Numa missiva de março de 1888, dirigia a Theo, van Gogh pediu que o seu nome aparecesse publicamente tal como o escrevia nas telas: “Vincent e não van Gogh”, pela “excelente razão” de que as pessoas não conseguiriam pronunciar o apelido.

Van Gogh, segundo Julia Englemayer, rompeu também com as convenções em relação à cor, utilizando cores vibrantes como o vermelho, que se encontra na assinatura de pelo menos 75 quadros. Foi o caso de “Marine Landscape near Les Saintes-Maries-de-la-Mer” (1888), porque, como explicou a Theo, precisava de “uma nota vermelha no verde” da paisagem.

Julia Engelmayer recorda que o pintor, que só começou a assinar os seus quadros em 1884, era muito crítico quanto à sua obra e considerava grande parte do seu trabalho como exercícios ou estudos preparatórios.

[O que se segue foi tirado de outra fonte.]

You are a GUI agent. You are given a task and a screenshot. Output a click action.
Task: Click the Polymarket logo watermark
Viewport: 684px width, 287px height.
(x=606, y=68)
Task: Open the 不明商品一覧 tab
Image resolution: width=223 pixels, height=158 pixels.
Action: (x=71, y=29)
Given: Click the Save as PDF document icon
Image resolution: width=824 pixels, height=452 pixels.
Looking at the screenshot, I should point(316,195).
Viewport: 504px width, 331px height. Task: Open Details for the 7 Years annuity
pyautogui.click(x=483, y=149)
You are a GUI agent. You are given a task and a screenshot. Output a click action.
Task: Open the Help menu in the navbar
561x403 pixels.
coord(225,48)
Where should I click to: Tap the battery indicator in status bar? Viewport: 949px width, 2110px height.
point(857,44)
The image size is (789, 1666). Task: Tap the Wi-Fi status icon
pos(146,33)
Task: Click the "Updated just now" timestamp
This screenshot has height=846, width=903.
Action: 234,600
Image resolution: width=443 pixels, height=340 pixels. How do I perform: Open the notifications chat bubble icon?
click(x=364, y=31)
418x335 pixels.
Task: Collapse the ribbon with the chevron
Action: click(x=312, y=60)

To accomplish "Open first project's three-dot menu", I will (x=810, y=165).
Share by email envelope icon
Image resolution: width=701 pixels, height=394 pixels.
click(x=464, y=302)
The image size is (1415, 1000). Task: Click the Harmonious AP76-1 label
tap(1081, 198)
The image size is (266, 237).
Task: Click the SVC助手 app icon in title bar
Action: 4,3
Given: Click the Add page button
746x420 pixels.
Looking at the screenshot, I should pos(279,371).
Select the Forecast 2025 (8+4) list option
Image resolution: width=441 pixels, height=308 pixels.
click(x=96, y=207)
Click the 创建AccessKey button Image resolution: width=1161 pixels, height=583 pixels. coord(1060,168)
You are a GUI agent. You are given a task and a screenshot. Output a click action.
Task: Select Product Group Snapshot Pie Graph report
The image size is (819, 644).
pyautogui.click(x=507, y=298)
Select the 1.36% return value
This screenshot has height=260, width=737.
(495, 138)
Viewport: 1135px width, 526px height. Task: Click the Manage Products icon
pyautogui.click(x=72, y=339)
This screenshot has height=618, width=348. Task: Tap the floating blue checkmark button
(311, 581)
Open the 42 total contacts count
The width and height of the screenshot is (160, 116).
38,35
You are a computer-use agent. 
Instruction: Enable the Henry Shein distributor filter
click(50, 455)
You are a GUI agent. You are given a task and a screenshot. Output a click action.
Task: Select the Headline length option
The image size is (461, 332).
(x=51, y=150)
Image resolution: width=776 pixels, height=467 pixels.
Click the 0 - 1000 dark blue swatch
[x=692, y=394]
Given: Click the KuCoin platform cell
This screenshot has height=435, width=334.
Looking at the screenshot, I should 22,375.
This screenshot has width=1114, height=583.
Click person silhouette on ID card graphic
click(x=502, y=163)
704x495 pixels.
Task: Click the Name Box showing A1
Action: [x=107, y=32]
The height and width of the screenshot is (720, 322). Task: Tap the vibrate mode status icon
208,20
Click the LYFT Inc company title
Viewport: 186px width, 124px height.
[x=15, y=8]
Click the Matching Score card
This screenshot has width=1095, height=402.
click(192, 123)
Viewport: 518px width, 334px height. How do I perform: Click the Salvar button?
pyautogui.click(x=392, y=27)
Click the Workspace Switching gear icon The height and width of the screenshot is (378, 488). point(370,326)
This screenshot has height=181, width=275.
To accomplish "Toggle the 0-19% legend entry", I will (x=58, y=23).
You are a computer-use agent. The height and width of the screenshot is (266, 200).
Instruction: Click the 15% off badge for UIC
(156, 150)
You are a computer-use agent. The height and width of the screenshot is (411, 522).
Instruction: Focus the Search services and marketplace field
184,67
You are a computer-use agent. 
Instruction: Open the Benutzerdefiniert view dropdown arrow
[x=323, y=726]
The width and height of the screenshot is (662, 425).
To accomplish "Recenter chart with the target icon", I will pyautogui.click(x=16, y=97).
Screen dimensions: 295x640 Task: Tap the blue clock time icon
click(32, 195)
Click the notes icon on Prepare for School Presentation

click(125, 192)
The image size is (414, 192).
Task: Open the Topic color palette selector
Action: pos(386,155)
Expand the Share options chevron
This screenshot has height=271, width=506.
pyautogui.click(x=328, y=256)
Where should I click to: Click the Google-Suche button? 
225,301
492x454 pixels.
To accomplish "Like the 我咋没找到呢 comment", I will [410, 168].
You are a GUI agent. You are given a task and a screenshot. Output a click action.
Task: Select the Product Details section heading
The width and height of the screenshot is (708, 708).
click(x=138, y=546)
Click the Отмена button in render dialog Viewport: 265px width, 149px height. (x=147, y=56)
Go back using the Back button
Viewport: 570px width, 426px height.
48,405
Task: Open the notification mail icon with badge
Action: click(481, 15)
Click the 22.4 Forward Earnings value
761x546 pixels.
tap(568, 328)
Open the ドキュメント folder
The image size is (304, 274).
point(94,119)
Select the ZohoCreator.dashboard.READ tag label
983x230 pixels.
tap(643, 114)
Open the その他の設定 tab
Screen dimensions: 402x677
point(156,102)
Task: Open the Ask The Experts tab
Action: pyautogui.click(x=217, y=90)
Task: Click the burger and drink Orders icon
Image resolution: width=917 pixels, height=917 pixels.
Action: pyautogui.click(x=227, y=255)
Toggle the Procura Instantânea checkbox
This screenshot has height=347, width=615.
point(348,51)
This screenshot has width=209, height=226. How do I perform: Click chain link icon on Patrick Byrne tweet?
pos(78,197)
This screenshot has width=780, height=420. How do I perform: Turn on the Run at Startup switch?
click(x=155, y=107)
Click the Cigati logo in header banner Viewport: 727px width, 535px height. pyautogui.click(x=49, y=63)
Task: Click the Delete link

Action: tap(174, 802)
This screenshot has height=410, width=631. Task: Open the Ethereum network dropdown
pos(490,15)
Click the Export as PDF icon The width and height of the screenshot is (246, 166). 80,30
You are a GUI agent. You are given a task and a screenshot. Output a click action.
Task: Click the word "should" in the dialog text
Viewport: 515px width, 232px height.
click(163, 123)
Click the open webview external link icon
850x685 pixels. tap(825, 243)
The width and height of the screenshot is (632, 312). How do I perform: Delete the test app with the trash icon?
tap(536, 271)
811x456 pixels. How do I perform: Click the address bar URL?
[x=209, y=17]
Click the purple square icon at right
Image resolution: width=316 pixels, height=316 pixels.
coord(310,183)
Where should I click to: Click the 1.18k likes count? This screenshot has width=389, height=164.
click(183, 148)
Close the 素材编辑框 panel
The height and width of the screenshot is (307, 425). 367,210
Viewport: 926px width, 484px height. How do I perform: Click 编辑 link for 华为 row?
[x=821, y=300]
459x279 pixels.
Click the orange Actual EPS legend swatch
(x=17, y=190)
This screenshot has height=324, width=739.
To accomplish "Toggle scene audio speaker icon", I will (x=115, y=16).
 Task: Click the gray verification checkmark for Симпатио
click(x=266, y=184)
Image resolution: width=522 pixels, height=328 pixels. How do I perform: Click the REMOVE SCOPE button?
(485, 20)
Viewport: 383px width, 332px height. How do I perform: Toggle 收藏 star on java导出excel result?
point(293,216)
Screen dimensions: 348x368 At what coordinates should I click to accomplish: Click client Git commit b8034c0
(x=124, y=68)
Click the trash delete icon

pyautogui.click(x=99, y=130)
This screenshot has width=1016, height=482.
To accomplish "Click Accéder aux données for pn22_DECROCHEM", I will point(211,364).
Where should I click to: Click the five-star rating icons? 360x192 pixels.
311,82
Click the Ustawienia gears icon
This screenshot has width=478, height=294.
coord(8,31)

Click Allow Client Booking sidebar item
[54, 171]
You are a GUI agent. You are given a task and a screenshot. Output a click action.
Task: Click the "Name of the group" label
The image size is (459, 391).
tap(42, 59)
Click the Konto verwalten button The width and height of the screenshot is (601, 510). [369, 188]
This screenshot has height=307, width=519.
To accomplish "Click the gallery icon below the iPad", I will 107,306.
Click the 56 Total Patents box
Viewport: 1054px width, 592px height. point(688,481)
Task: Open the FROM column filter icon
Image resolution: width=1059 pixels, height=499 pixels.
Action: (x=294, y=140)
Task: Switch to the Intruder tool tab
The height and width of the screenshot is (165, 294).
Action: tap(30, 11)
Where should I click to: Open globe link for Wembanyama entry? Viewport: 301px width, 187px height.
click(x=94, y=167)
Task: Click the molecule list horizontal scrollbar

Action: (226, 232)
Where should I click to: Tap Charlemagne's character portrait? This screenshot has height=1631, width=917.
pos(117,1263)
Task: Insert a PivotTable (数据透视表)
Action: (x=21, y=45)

A frequência das assinaturas aumentou durante a permanência em Paris, acompanhando ambições comerciais, defende a investigadora, e manteve-se elevada no início da estada em Arles.

Engelmayer afirma que as cartas de van Gogh mostram que assinava pinturas de que se orgulhava particularmente, como “The Potato Eaters” (1885), que considerava a sua primeira obra-prima: escreveu “Vincent” no encosto de uma cadeira, embora a assinatura seja agora quase invisível.

Assinava também obras destinadas a familiares, amigos ou a trocas com outros artistas, embora um caso singular seja “Three Pairs of Shoes” (1886), trocada com o pintor australiano John Russell, que contém duas assinaturas: uma pequena, ao estilo de van Gogh, e uma maior com caligrafia semelhante à de Russell – o que sugere que o pintor australiano pode ter acrescentado a assinatura mais visível.

A frequência das assinaturas diminuiu nos últimos anos da vida de van Gogh, sobretudo após o seu internamento no sanatório de Saint-Rémy, em 1889. Durante os seus últimos meses em Auvers-sur-Oise, acrescentou Vincent a apenas uma tela: o retrato de Adeline Ravoux, que ofereceu à jovem modelo, nota a investigadora.

Numa carta de 1888 endereçada a Theo, van Gogh escreveu: “Tinha começado a assinar as minhas pinturas, mas depressa parei. Parecia-me demasiado sem sentido”.

Julia Engelmayer conclui que não existe uma explicação isolada para Vincent van Gogh assinar ou não os seus quadros, prendendo-se antes com orgulho, amizade, aspirações comerciais ou razões puramente composicionais. Mas a sua relação com o ato de assinar ou não, conclui, “abre uma pequena janela” para a forma como vivia a pintura.